Iraq has a small force of missiles capable of delivering a nuclear weapon despite international efforts to destroy such weapons, the report said. The force probably consists of 12 missiles with a range of about 650 kilometers, it said.

"Certainly we believe he has retained a small force of 650-kilometer range ballistic missiles. Those could hit Saudi Arabia, Kuwait, Israel, Iran, Turkey," IISS director John Chipman said.

But even if Iraq is able to assemble some form of nuclear weapon, it still may not have the technology to develop a nuclear missile warhead.

"I think it would take a little bit of time once he had got his fissile material and put together the physics package, so to speak, to be able to arm a warhead on a ballistic missile," Chipman said.

Iraq is trying to build gas centrifuge machines that could produce weapons grade nuclear material, but is still far from success, Chipman told BBC radio.

"We certainly confirm that it would be difficult for him in the absence of substantial foreign assistance or the lifting of sanctions soon to be able to develop his own fissile material," he said.

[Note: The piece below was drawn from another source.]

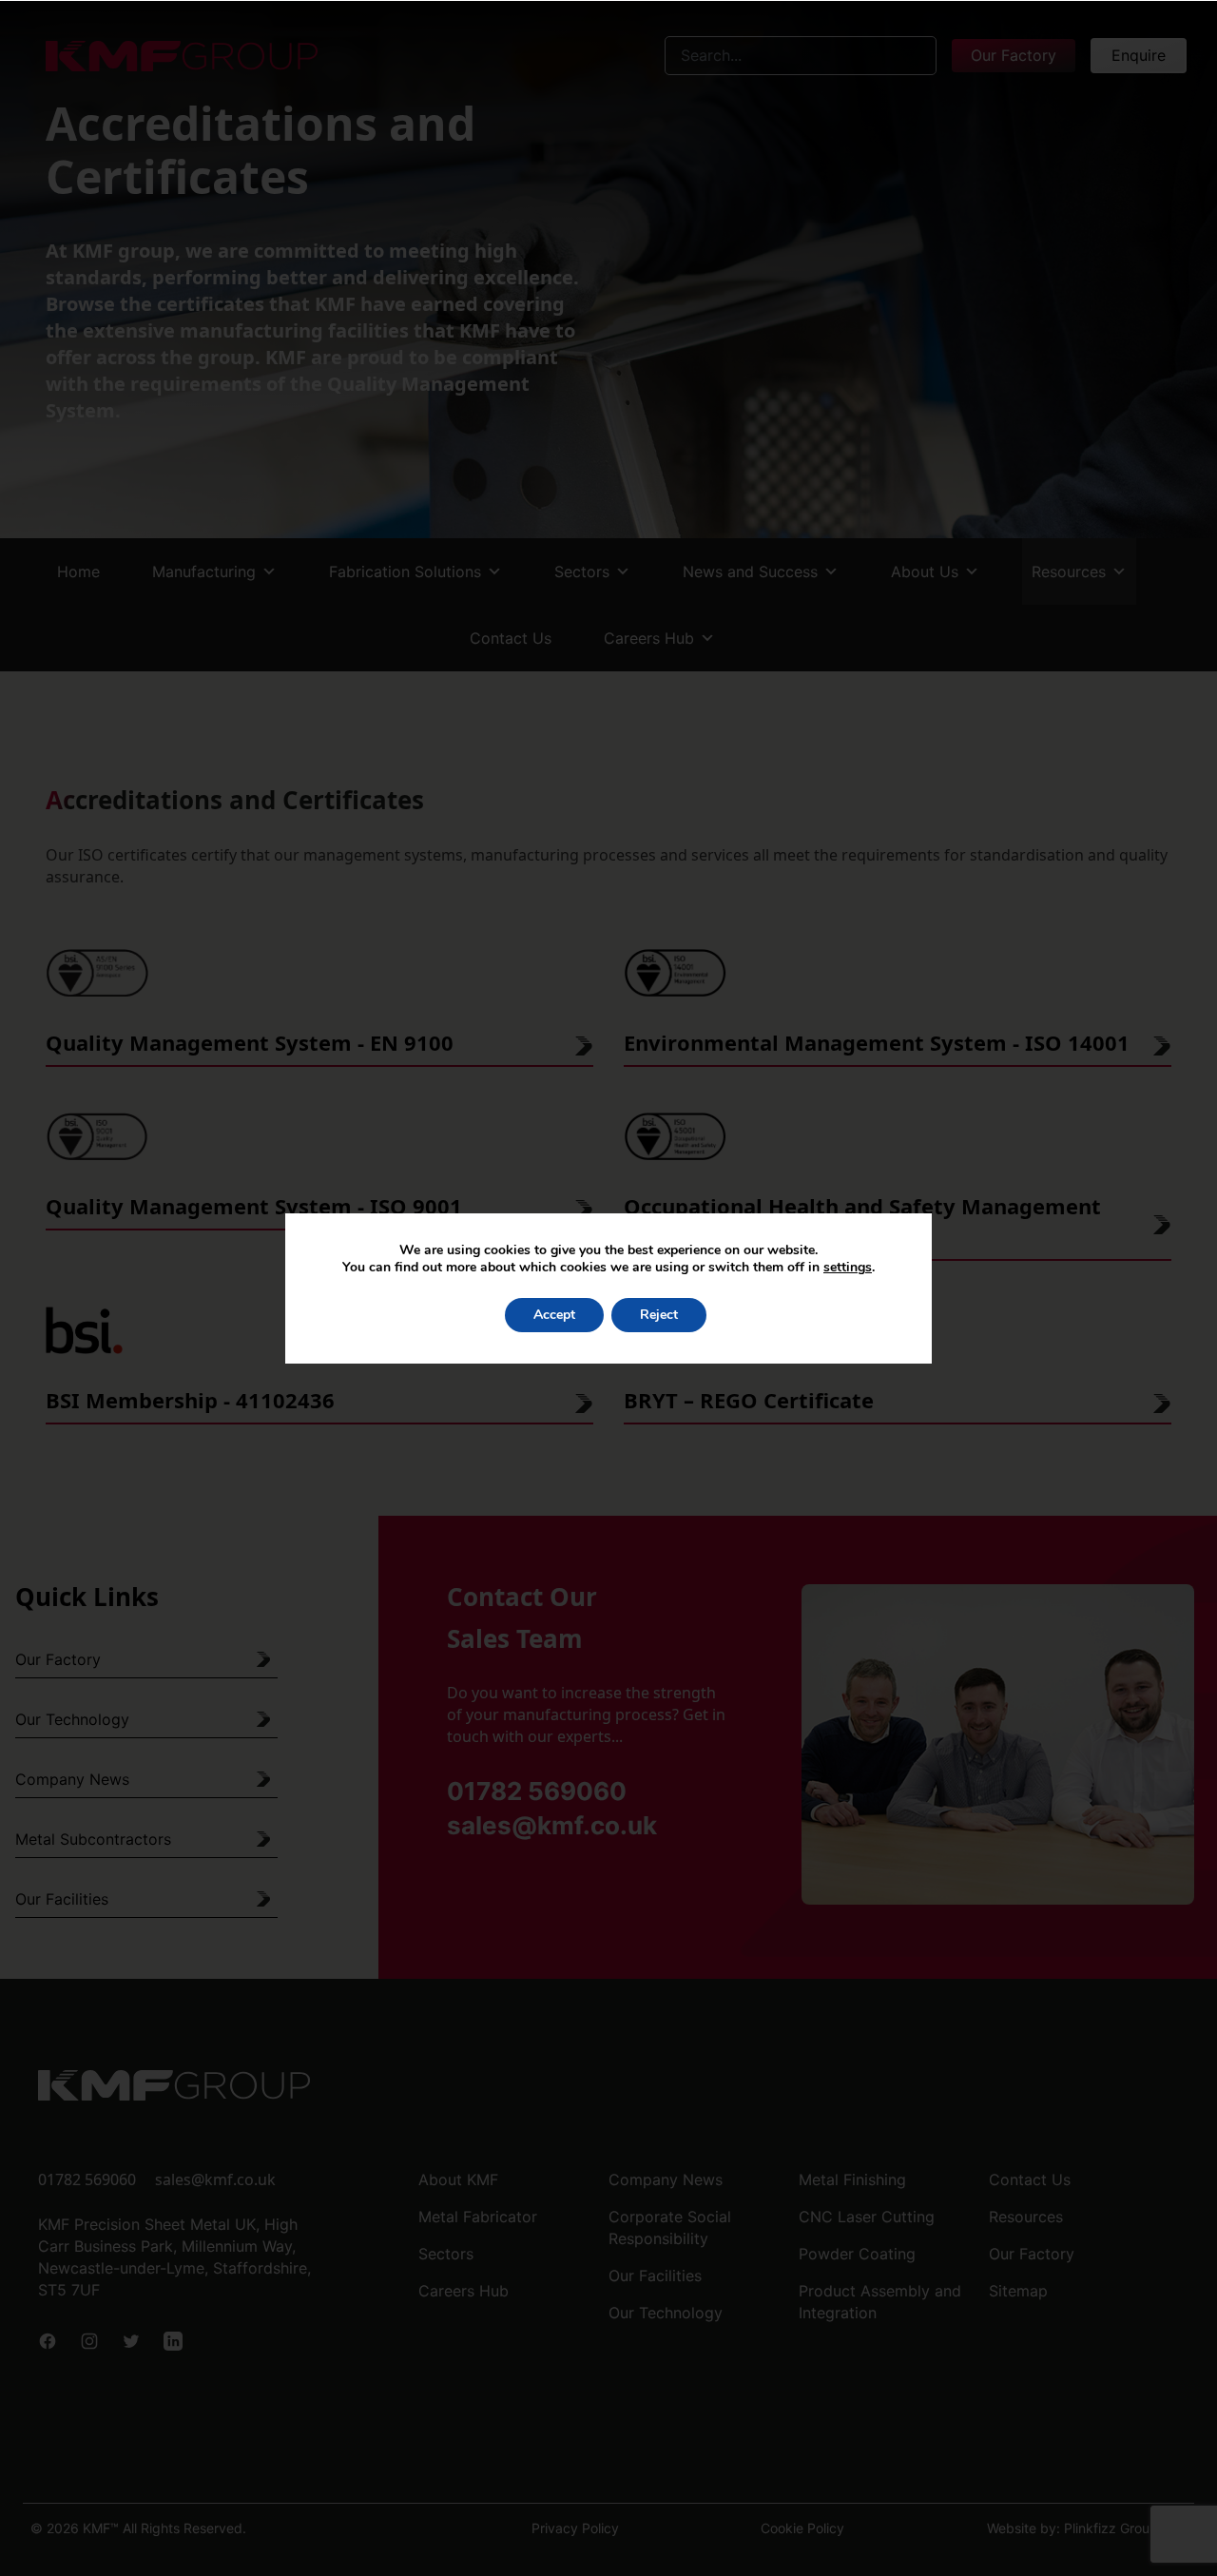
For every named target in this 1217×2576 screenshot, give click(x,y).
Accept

The United States has been calling for action to stop Iraq's efforts to build weapons of mass destruction, saying Baghdad poses a threat to U.S. and international interests. Britain has pledged strong support for Washington, but most of the United States' allies are hesitant, urging U.S. President George W. Bush to work through the United Nations for a political solution.

The report said its aim was to provide an impartial assessment to allow officials and the public to decide the extent of any threat posed by Iraq. It said attacking Iraq risks incurring Iraqi retaliation with weapons of mass destruction, but doing nothing risks allowing Baghdad to develop more weapons.